= Sol-air temperature =

Variable to calculate cooling load of a building

Sol-air temperature (T_{sol-air}) is a variable used to calculate cooling load of a building and determine the total heat gain through exterior surfaces. It is an improvement over:

$\frac{q}{A} = h_o(T_o - T_s)$

Where:

- $q$ = rate of heat transfer [W]
- $A$ = heat transfer surface area [m^{2}]
- $h_o$ = heat transfer coefficient for radiation (long wave) and convection [W/m^{2}K]
- $T_o$ = outdoor surroundings' temperature [°C]
- $T_s$ = outside surface temperature [°C]

The above equation only takes into account the temperature differences and ignores two important parameters, being 1) solar radiative flux; and 2) infrared exchanges from the sky. The concept of T_{sol-air} was thus introduced to enable these parameters to be included within an improved calculation.
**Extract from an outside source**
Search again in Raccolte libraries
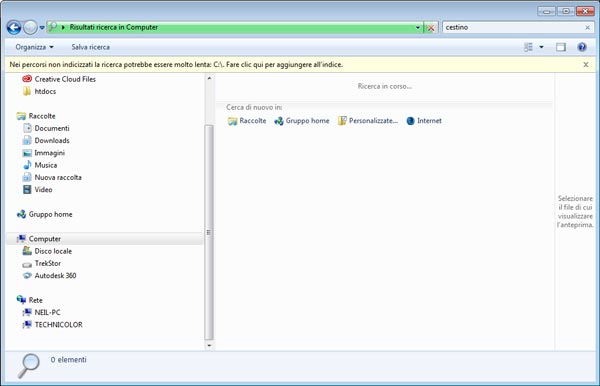600x386 pixels. point(247,121)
The following formula results:

$T_\mathrm{sol-air} = T_o + \frac{ (a \cdot I - \Delta Q_{ir})}{h_o}$

Where:

- $a$ = solar radiation absorptivity (surface solar absorptance or the inverse of the solar reflectance of a material) [-]
- $I$ = global solar irradiance (i.e. total solar radiation incident on the surface) [W/m^{2}]
- $\Delta Q_{ir}$ = extra infrared radiation due to difference between the external air temperature and the apparent sky temperature. This can be written as $\Delta Q_{ir} = F_r * h_r * \Delta T_{o-sky}$ [W/m^{2}]
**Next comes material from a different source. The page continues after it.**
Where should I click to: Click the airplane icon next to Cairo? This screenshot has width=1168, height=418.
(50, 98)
The product $T_\mathrm{sol-air}$ just found can now be used to calculate the amount of heat transfer per unit area, as below:

$\frac{q}{A} = h_o(T_\mathrm{sol-air} - T_s)$

An equivalent, and more useful equation for the net heat loss across the whole construction is:

$\frac{q}{A} = U_c(T_i - T_\mathrm{sol-air})$

Where:
- $U_c$ = construction U-value, according to ISO 6946 [W/m^{2}K].
- $T_i$ = indoor temperature [°C]
- $\Delta T_{o-sky}$ = difference between outside dry-bulb air temperature and sky mean radiant temperature [°C]
- $F_r$ = Form factor between the element and the sky [-]
  - $F_r$ = 1 for an unshaded horizontal roof
  - $F_r$ = 0,5 for an unshaded vertical wall
- $h_r$ = external radiative heat transfer coefficient [W/m^{2}K]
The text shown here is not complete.